Mitch McGary measured in at the Nike Skills Academy in New Jersey yesterday at 6-foot-10 (with shoes) and 266 pounds (without shoes). McGary also measured with a 6-foot-11.5 wing span. Much was made of Mitch McGary’s weight during his breakout NCAA tournament (he lost 20 pounds during the season) and I think it’s safe to say that 266 pounds isn’t quite his ideal playing weight.
Some other notable Michigan targets at the high school level also measured in. Kameron Chatman checked in at 6-foot-6.5 inches tall, 197 pounds with a 6-foot-9.5 inch wing span. 2015 prospects Elijah Thomas (6-foot-8, 270lbs, 7-foot-1 wing span) and Isaiah Briscoe (6-foot-3.5, 214 pounds, 6-foot-8.5 wing span) also measured in.

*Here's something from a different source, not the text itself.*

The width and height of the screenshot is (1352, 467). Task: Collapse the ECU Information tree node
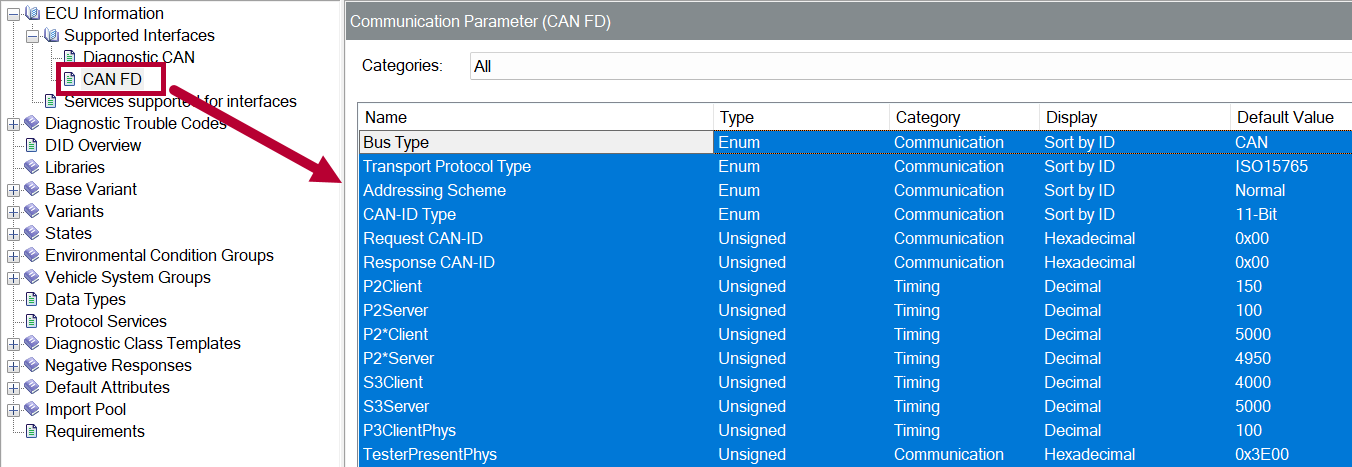(13, 14)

Adam Finkelstein writes that Michigan has recruiting momentum heading into the class of 2014: “When John Beilein first arrived at Michigan from West Virginia, many wondered if his system-oriented offense would make it difficult to recruit at the highest level. Now entering his seventh year with the Wolverines, Beilein has shown an ability to adapt his system to the talents of his players while still staying true to his beliefs as a coach. The end result has been three straight NCAA tournament appearances and a trip to this past season’s national championship game. During the same three-year span, Beilein has brought in eight ESPN 100 prospects.”
Trey Burke gets some New York Times and Columbus Dispatch pub: There are always going to be critics out there saying you can’t do certain things,” Burke said. “I try not to pay attention to it and just continue to try to prove them wrong. I proved them wrong going into college. I know I can do the same going into the NBA.”

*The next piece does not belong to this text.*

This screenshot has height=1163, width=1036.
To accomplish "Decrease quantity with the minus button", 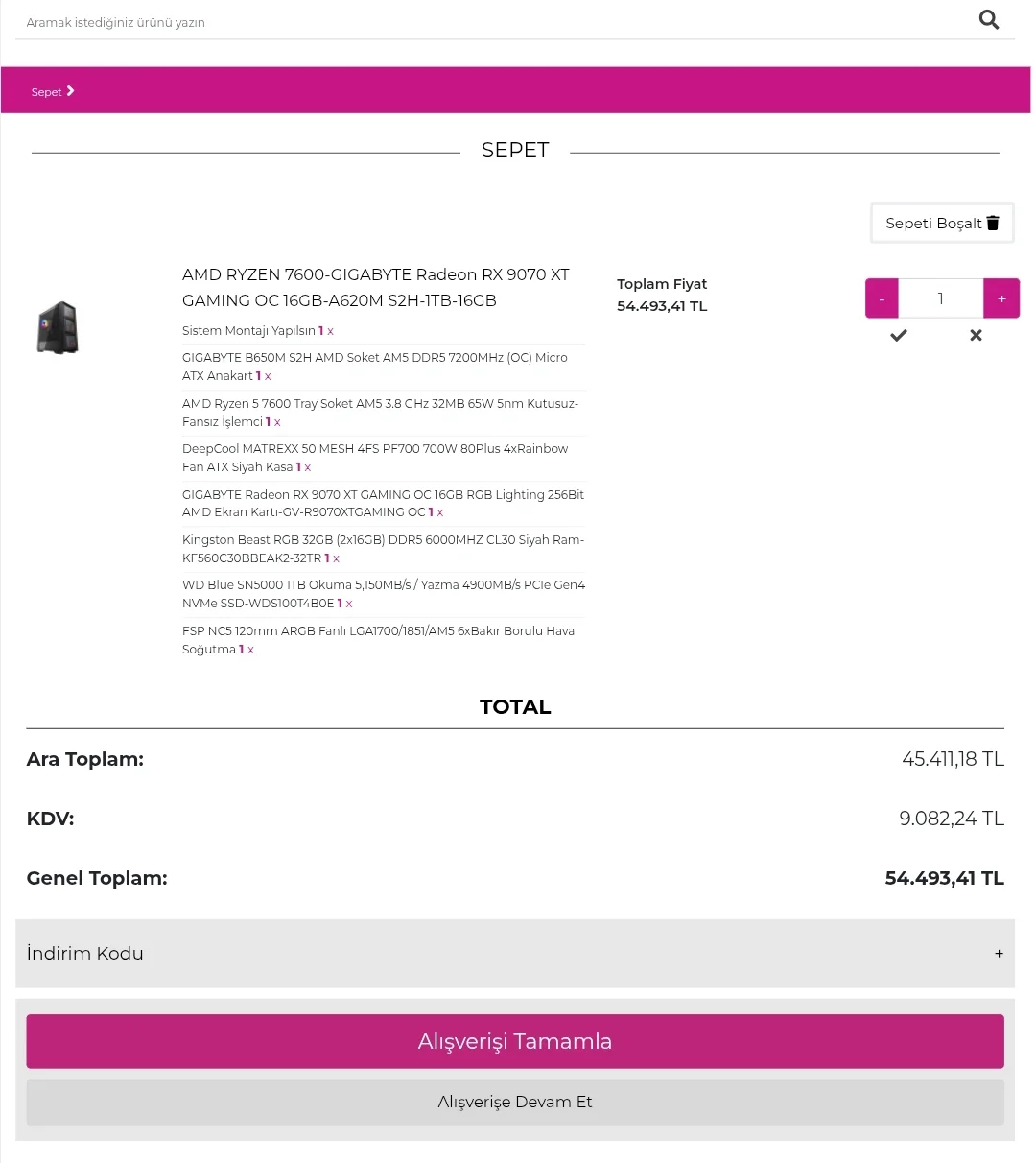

Stephen Zimmerman continued to dominate the west coast last weekend and Louisville, Kentucky, Ohio State have all jumped in with others in the last two weeks. “Zimmerman is the most skilled hybrid big man in the country, regardless of class. The lefty can knock in jump shots, drop off nifty dimes or attack his defender from the elbow. He runs with a relentless passion in transition and due to his magnetic hands and skill, he can finish with either hand. Much like top-15 rising senior Stanley Johnson, Zimmerman plays hard no matter the level of competition–and he plays with assassin-like intentions.”